-- DATASET RECORDS --

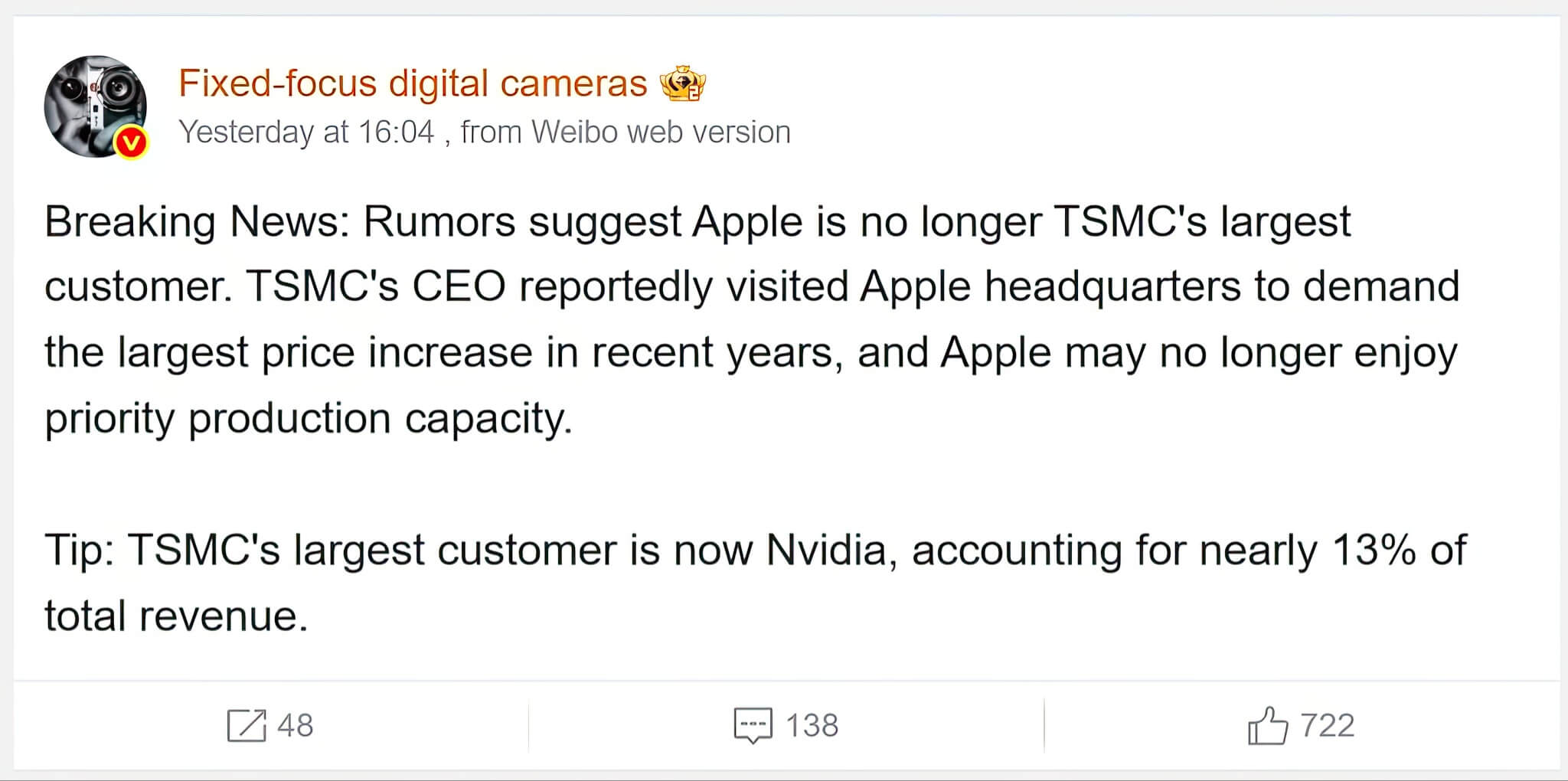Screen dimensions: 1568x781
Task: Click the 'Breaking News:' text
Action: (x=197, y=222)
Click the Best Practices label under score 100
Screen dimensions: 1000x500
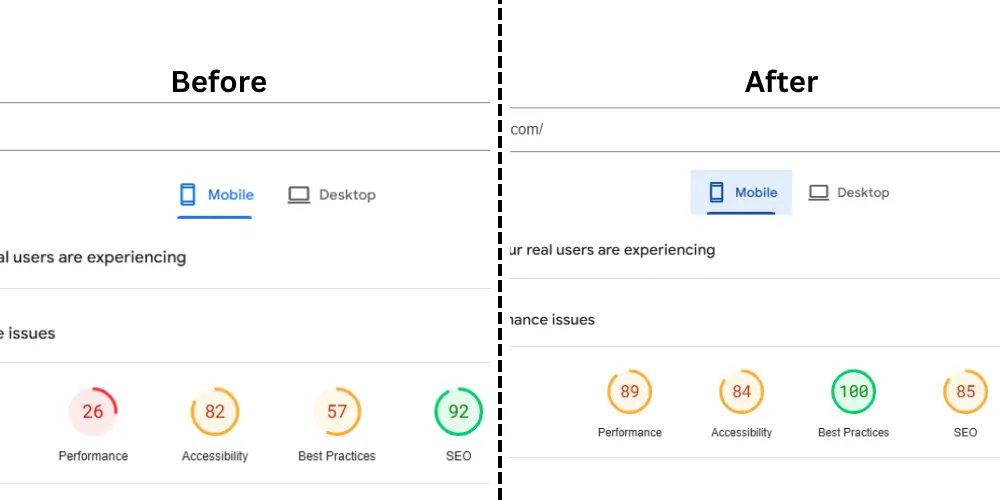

-- BRIEF --
The answer consists of the lines from the one holding "Click the Best" to the end of the records, inclusive, restated exactly and without pictures.

-- TASK SOLUTION --
Click the Best Practices label under score 100
Screen dimensions: 1000x500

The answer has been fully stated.